What you are asked to do: Turn these records into a numbered list, one line per item, leaving out the blank lines.
------------------------------------------------
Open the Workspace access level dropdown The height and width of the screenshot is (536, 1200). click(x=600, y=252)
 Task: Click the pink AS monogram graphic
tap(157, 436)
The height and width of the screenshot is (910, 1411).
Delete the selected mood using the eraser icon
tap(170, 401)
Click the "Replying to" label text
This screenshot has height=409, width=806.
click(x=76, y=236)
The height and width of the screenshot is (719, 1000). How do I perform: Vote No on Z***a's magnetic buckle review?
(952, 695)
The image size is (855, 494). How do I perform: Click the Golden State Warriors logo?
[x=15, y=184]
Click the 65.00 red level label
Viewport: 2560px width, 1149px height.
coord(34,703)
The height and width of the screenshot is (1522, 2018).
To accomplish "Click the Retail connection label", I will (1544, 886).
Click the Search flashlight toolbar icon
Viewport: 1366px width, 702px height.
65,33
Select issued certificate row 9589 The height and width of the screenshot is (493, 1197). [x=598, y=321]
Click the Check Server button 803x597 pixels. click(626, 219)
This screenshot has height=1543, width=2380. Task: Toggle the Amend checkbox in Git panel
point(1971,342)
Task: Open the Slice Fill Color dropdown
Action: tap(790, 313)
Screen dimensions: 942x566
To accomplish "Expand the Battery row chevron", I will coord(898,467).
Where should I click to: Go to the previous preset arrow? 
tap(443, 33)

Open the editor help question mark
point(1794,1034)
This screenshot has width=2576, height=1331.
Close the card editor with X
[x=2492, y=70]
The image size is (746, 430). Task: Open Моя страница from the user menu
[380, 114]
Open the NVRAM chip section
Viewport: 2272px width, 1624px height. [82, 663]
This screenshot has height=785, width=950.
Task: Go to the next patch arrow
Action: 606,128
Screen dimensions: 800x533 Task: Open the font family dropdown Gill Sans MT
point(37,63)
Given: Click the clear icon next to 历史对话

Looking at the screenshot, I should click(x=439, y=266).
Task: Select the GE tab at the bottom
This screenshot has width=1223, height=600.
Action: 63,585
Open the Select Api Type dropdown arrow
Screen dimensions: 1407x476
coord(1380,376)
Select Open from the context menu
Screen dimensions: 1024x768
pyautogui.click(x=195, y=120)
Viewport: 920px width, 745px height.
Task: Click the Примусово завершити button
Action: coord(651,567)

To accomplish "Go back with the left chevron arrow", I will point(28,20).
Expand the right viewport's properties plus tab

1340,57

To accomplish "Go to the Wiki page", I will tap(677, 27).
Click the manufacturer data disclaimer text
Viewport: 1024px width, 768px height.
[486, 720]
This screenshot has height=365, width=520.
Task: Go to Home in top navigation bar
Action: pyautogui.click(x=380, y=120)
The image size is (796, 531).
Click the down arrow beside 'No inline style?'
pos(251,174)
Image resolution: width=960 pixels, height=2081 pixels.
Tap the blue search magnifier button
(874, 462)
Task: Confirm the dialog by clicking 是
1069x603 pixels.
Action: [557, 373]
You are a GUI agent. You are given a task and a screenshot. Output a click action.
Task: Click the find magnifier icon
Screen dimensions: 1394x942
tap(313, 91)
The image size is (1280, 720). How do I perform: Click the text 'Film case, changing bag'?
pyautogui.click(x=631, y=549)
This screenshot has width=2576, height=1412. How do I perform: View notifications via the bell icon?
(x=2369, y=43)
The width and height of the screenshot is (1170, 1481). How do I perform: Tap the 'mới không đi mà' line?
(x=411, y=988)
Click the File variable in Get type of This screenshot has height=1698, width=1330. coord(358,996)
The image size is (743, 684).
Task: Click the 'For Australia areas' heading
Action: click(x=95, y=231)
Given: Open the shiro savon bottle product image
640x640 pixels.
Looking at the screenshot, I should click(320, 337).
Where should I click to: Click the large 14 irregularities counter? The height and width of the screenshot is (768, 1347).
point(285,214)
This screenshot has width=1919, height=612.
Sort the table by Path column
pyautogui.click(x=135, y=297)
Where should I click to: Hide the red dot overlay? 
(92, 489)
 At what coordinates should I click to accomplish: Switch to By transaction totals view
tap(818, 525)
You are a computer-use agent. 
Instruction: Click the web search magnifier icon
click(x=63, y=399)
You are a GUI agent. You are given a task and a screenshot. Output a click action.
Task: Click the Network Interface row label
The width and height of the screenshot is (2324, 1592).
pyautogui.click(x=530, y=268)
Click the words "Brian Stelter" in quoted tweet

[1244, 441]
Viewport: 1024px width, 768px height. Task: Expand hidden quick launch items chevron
------------------------------------------------
Task result:
1. Open the Workspace access level dropdown The height and width of the screenshot is (536, 1200). click(x=600, y=252)
2.  Task: Click the pink AS monogram graphic
3. tap(157, 436)
4. The height and width of the screenshot is (910, 1411).
5. Delete the selected mood using the eraser icon
6. tap(170, 401)
7. Click the "Replying to" label text
8. This screenshot has height=409, width=806.
9. click(x=76, y=236)
10. The height and width of the screenshot is (719, 1000). How do I perform: Vote No on Z***a's magnetic buckle review?
11. (952, 695)
12. The image size is (855, 494). How do I perform: Click the Golden State Warriors logo?
13. [x=15, y=184]
14. Click the 65.00 red level label
15. Viewport: 2560px width, 1149px height.
16. coord(34,703)
17. The height and width of the screenshot is (1522, 2018).
18. To accomplish "Click the Retail connection label", I will (1544, 886).
19. Click the Search flashlight toolbar icon
20. Viewport: 1366px width, 702px height.
21. 65,33
22. Select issued certificate row 9589 The height and width of the screenshot is (493, 1197). [x=598, y=321]
23. Click the Check Server button 803x597 pixels. click(626, 219)
24. This screenshot has height=1543, width=2380. Task: Toggle the Amend checkbox in Git panel
25. point(1971,342)
26. Task: Open the Slice Fill Color dropdown
27. Action: tap(790, 313)
28. Screen dimensions: 942x566
29. To accomplish "Expand the Battery row chevron", I will coord(898,467).
30. Where should I click to: Go to the previous preset arrow? 
31. tap(443, 33)
32. Open the editor help question mark
33. point(1794,1034)
34. This screenshot has width=2576, height=1331.
35. Close the card editor with X
36. [x=2492, y=70]
37. The image size is (746, 430). Task: Open Моя страница from the user menu
38. [380, 114]
39. Open the NVRAM chip section
40. Viewport: 2272px width, 1624px height. [82, 663]
41. This screenshot has height=785, width=950.
42. Task: Go to the next patch arrow
43. Action: 606,128
44. Screen dimensions: 800x533 Task: Open the font family dropdown Gill Sans MT
45. point(37,63)
46. Given: Click the clear icon next to 历史对话
47. Looking at the screenshot, I should click(x=439, y=266).
48. Task: Select the GE tab at the bottom
49. This screenshot has width=1223, height=600.
50. Action: 63,585
51. Open the Select Api Type dropdown arrow
52. Screen dimensions: 1407x476
53. coord(1380,376)
54. Select Open from the context menu
55. Screen dimensions: 1024x768
56. pyautogui.click(x=195, y=120)
57. Viewport: 920px width, 745px height.
58. Task: Click the Примусово завершити button
59. Action: coord(651,567)
60. To accomplish "Go back with the left chevron arrow", I will point(28,20).
61. Expand the right viewport's properties plus tab
62. 1340,57
63. To accomplish "Go to the Wiki page", I will tap(677, 27).
64. Click the manufacturer data disclaimer text
65. Viewport: 1024px width, 768px height.
66. [486, 720]
67. This screenshot has height=365, width=520.
68. Task: Go to Home in top navigation bar
69. Action: pyautogui.click(x=380, y=120)
70. The image size is (796, 531).
71. Click the down arrow beside 'No inline style?'
72. pos(251,174)
73. Image resolution: width=960 pixels, height=2081 pixels.
74. Tap the blue search magnifier button
75. (874, 462)
76. Task: Confirm the dialog by clicking 是
77. 1069x603 pixels.
78. Action: [557, 373]
79. You are a GUI agent. You are given a task and a screenshot. Output a click action.
80. Task: Click the find magnifier icon
81. Screen dimensions: 1394x942
82. tap(313, 91)
83. The image size is (1280, 720). How do I perform: Click the text 'Film case, changing bag'?
84. pyautogui.click(x=631, y=549)
85. This screenshot has width=2576, height=1412. How do I perform: View notifications via the bell icon?
86. (x=2369, y=43)
87. The width and height of the screenshot is (1170, 1481). How do I perform: Tap the 'mới không đi mà' line?
88. (x=411, y=988)
89. Click the File variable in Get type of This screenshot has height=1698, width=1330. coord(358,996)
90. The image size is (743, 684).
91. Task: Click the 'For Australia areas' heading
92. Action: click(x=95, y=231)
93. Given: Open the shiro savon bottle product image
94. 640x640 pixels.
95. Looking at the screenshot, I should click(320, 337).
96. Where should I click to: Click the large 14 irregularities counter? The height and width of the screenshot is (768, 1347).
97. point(285,214)
98. This screenshot has width=1919, height=612.
99. Sort the table by Path column
100. pyautogui.click(x=135, y=297)
101. Where should I click to: Hide the red dot overlay? 
102. (92, 489)
103.  At what coordinates should I click to accomplish: Switch to By transaction totals view
104. tap(818, 525)
105. You are a computer-use agent. 
106. Instruction: Click the web search magnifier icon
107. click(x=63, y=399)
108. You are a GUI agent. You are given a task and a screenshot. Output a click action.
109. Task: Click the Network Interface row label
110. The width and height of the screenshot is (2324, 1592).
111. pyautogui.click(x=530, y=268)
112. Click the words "Brian Stelter" in quoted tweet
113. [1244, 441]
114. Viewport: 1024px width, 768px height. Task: Expand hidden quick launch items chevron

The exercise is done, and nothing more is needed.